Are aquarium air pumps any good for running models or do they not have enough pufff ? 

Cheers

Jim


----------



## ksouers (May 7, 2010)

JimM  said:
			
		

> Are aquarium air pumps any good for running models or do they not have enough pufff ?
> 
> Cheers
> 
> Jim





Nope. Not worth a darn ;D


----------



## student123 (May 7, 2010)

Thanks for all the replies. The air duster can appeals as it's portable , cheap etc. I could buy a single can from amazon for under £2.

Maybe I'm asking a 'how long is a piece of string' question, but approx
how much supply would a single 400ml can provide (2 minutes ? 10 ? 20??)?

Mike


----------



## black85vette (May 7, 2010)

Not to muddy up the waters too much.  :hDe:  It is very helpful to have some sort of pressure regulator for testing so you can run at any speed and determine how much pressure the engine needs to run. Needing a lot of pressure can mean a timing, friction, or leak issue.

You can get in line regulators with a gauge used with paint guns for pretty cheap.


----------



## firebird (May 7, 2010)

Hi Mike

I built my own compressor for running engines, cost next to nothing. You can see it here.

http://www.homemodelenginemachinist.com/index.php?topic=888.0

If you take a look at my recent build A SMALL STEAM ENGINE over in the a work in progress section you will see it running on this small compressor.

cheers

Rich


----------



## kcmillin (May 7, 2010)

rondunn  said:
			
		

> What can be used for long term power? For example, 1 hour, or even 8 hours?




I have a 33 gal air compressor 100 feet away in the garage with an air line to my house buried about 4 inches under ground, :hDe: and have used it to run one of my first steam engines for over a month straight, no breaks at all. I have done this a few times with the same motor. Granted it was only spinning 60 rpm. but that little engine has more than 2500 hours on it. All from a standard air compressor.

Kel


----------



## rake60 (May 8, 2010)

My big compressor is in the garage and my shop is in the basement.

I bought this little 2 gallon Campbell Hausfeld compressor for the hobby shop at 
Walmart for less than $70 USD







I had a post about that purchase here.
http://www.homemodelenginemachinist.com/index.php?topic=1227.0

Rick


----------



## kf2qd (May 9, 2010)

I can't imagine getting by without a compressor. If you have to buy/build one you will find so many uses for it that you will wonder why you waited so long to buy one. Blowing things off, airing things up, running steam engines, running an airbrush, and whatever else you could imagine.

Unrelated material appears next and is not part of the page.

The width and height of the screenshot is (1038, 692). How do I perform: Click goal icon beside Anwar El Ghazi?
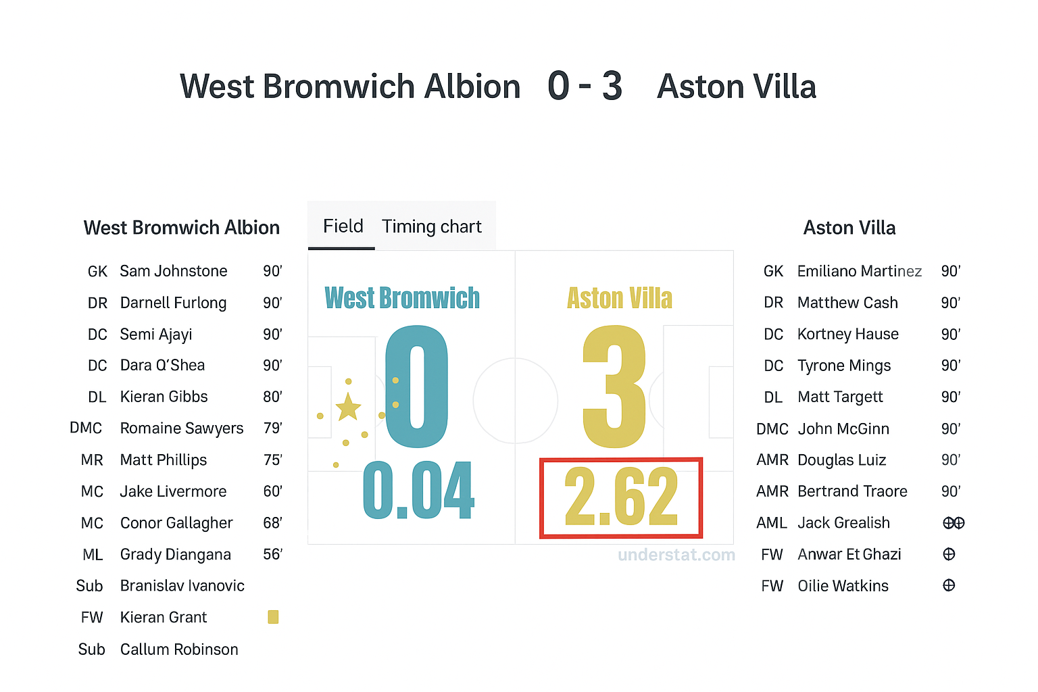(x=949, y=554)
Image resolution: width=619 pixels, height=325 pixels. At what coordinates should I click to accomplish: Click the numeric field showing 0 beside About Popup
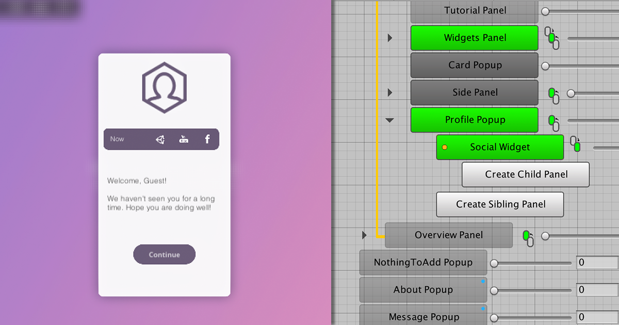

I suppose you could get an air tank and a tire pump, but that will probably get old real fast.


----------



## old-biker-uk (May 10, 2010)

Low cost is to get hold of a fridge compressor as noted above. One tip though, squirt the odd drop of oil into it, in the fridge it's a closed circuit and the lubricant goes around with the Freon (or whatever), when you cut the pipes the oil goes out with the air. DAMHIK
Mark


----------



## kcmillin (May 10, 2010)

Just a thought. Last I heard it is a $10,000 fine in the US, to release freon into the air. 

Go to a used applience maintenece store and ask them for an old compressor.

Kel


----------



## TarheelTom (May 12, 2010)

Aquarium pumps are about $10 and will run for years. All you need in addition is a pressure regulator and a gauge.

Tom


----------



## student123 (May 14, 2010)

Thnaks for all the replies. My initial thought was get an aerosol can, now it's spend a little & get a mini compressor.


----------